§ Given task
Answer these from the article on federal public service job cuts:
1. Which organization released the analysis?
2. Roughly how many staff cuts were announced in the May Budget?
3. What does the IPA research provide for the government to pursue?

§ Text to read
Gillard government job cuts barely dent growing federal bureaucracy

Analysis of trends on commonwealth government employment, released today by free market think tank the Institute of Public Affairs, shows that announced public service job cuts in the 2012 13 Budget will do little to dent the decade long growth of the federal bureaucracy.

‘The federal public service cuts of about 3,100 staff announced in the May Budget are only paper cuts, and not real cuts of any substantial depth,' said IPA Research Fellow Ms Julie Novak.

‘The level of public service resignations experienced during the ordinary course of a financial year are typically greater than the Gillard job cuts, and are not substantially greater than age based retirements from the APS in any case.'

‘The sound bites of the Gillard government, insisting that its job cuts are tough and that they cannot do any more in MYEFO, is nothing more than spin by a government obsessed with trying to look good rather than do good,' Ms Novak said.

The IPA research provides a policy framework of meaningful public sector employment reductions for the government to pursue, as part of broader efforts to return the budget back to a sustainable financial position.

§ Supplied material
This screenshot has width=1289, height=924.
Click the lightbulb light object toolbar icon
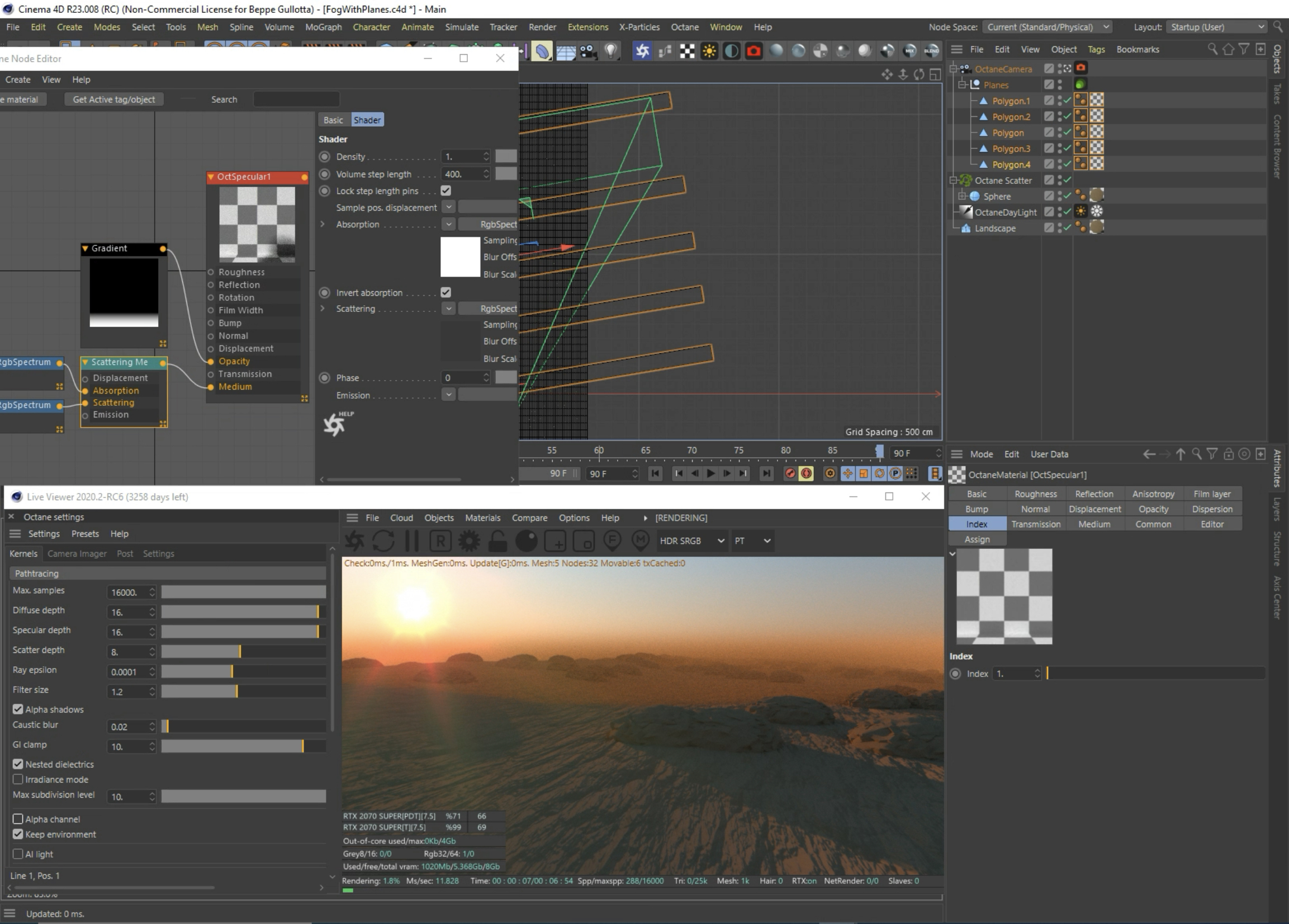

§ Full response
1. The Institute of Public Affairs, a free market think tank.
2. About 3,100.
3. A policy framework of meaningful public sector employment reductions.